Hoy podemos ver en el Evangelio como Jesús nos enseña; como él se pone al mismo nivel que la antigua Ley de Moisés, la máxima autoridad para los judíos. Jesús se dispone a enseñarnos la nueva ley, la ley evangélica. Se trata de algo que nos puede pasar desapercibido, pero supone una gran novedad también para nosotros.
El Yo de Jesús destaca de un modo como ningún maestro de la Ley se lo puede permitir. La multitud lo nota; Mateo nos dice claramente que el pueblo «estaba espantado» de su forma de enseñar. No enseñaba como lo hacen los rabinos, sino como alguien que tiene «autoridad». (Benedicto XVI » Jesús de Nazaret).
Jesús se pone en el lugar del que legisla, en el lugar de Dios. De esta forma podemos apreciar hoy de qué manera se ha obrado la revelación de la nueva Ley, de la ley evangélica. Se trata de alguien de carne y hueso que ha llegado hasta nosotros, pero que ha venido del Padre, ha descendido de lo alto. Para reconocer así a Jesús necesitamos algo más, necesitamos de una mirada interior que nos permita ver lo escondido de Cristo. Y san Pablo, en la epístola, habla del Espíritu. éste es el que puede sondear lo profundo de Dios, lo inescrutable para todos nosotros, lo que se nos oculta a simple vista de Jesús. Y él afirma que este Espíritu ha llegado hasta nosotros, y nos permite conocer a Dios, descubrirle más claramente, y por lo tanto, amarle más auténticamente.

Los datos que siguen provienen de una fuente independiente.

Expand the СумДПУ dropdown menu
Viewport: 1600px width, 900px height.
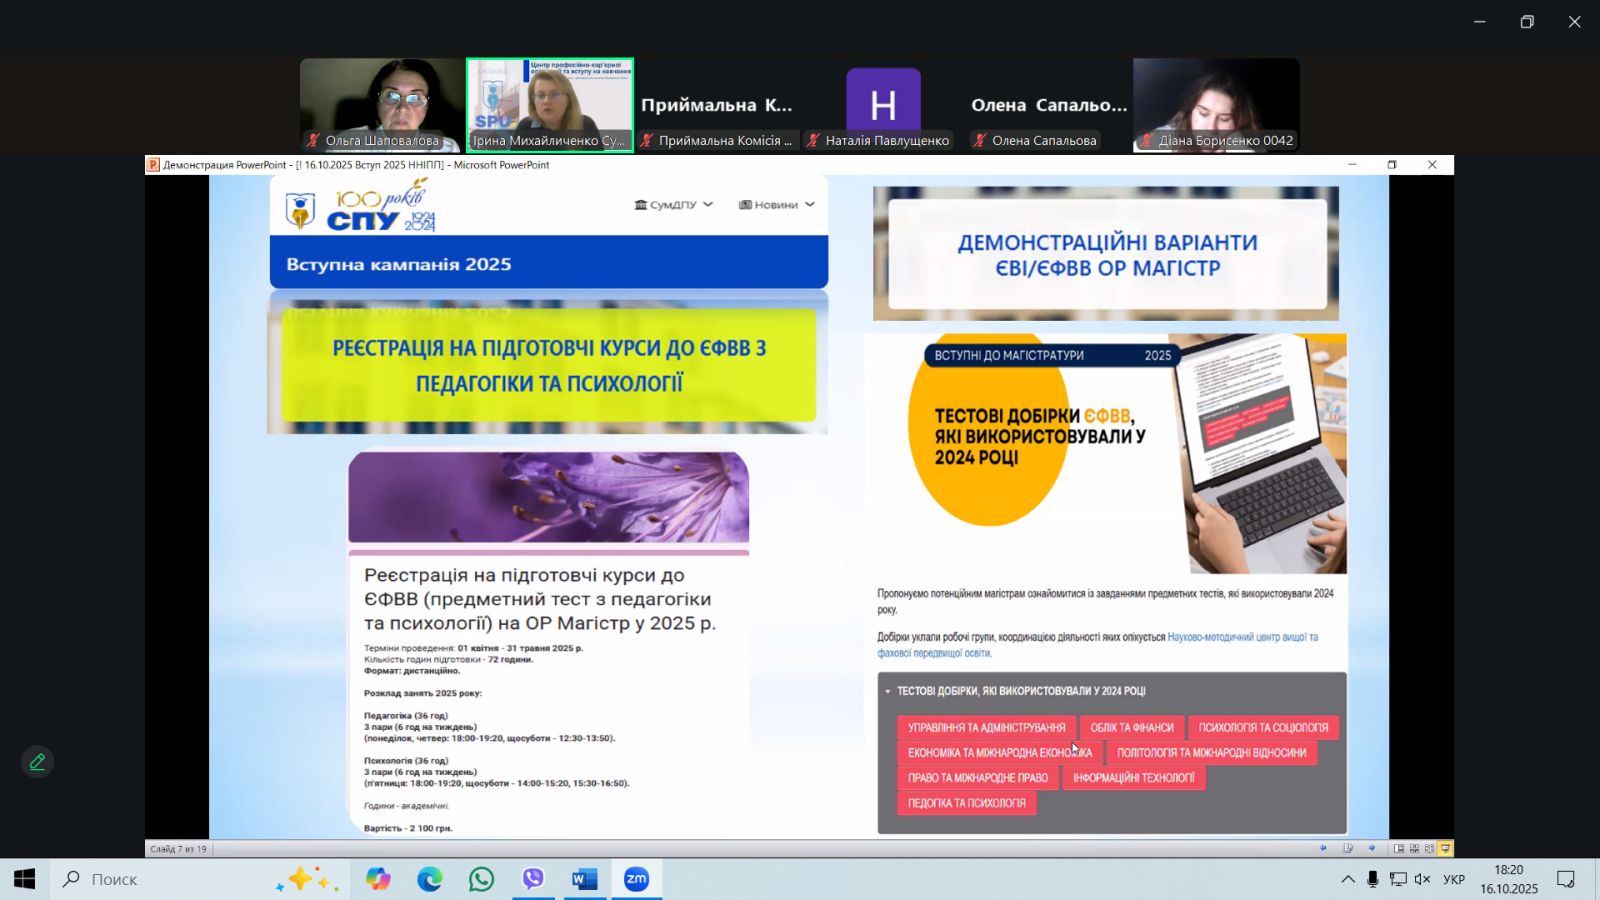point(674,205)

Tenemos, por tanto a dos «personajes» importantes: Jesús, el nuevo Moisés, el auténtico legislador, y el Espíritu de Dios que parece que ha llegado hasta nosotros. San Ireneo de Lyon, del siglo II, hablaba de Jesús y del Espíritu Santo como las dos manos del Padre, con las que actúa sobre nosotros. Se trata de hacer de nuevo este descubrimiento, el de acercarnos al estrado de Jesús, a su particular monte Sinaí, para ser instruidos por él en la nueva Ley, para aprender de él y para seguirle a él, pues la nueva ley del Evangelio implica, como novedad imponente, el seguimiento de Jesús; si nos quedamos con sus palabras pero no le seguimos nos pasará como al joven rico que ya cumplía los mandamientos pero no quiso venderlo todo y seguir a Cristo, no se atrevió a dar ese paso al que nos llama Jesús. El Espíritu Santo es el que nos permite descubrir a Jesús, es el motor interior que le mueve, y el que ha querido darnos en el momento de su muerte y resurrección. Este Espíritu habita en nosotros, ha logrado en muchos corazones algo impensable: hacernos semejantes a Jesús, hacernos cumplidores de la Ley por el amor. ésta ha sido la obra de Dios en nosotros, y la redescubrimos hoy con alegría y agradecimiento.
Lo sorprendente es que Dios ha llegado hasta lo más hondo de nosotros, ha compartido con nosotros todo por amor a nosotros. éste es el milagro que suscita en nosotros la fe y el entusiasmo por la causa de Dios.
Como está escrito: «Ni el ojo vio, ni el oído oyó, ni el hombre puede pensar lo que Dios ha preparado para los que lo aman.» Y Dios nos lo ha revelado por el Espíritu.» (1 Cor 2, 9-10).
Aquel que tanto ayer como hoy pasa desapercibido para tantos es el que nos ha mostrado el amor ocultísimo de Dios por nosotros y que ha brillado en el rostro de Jesús, y lo que es mejor, brilla en nuestro rostro para los demás si nos disponemos a ser instrumentos en las manos del Señor.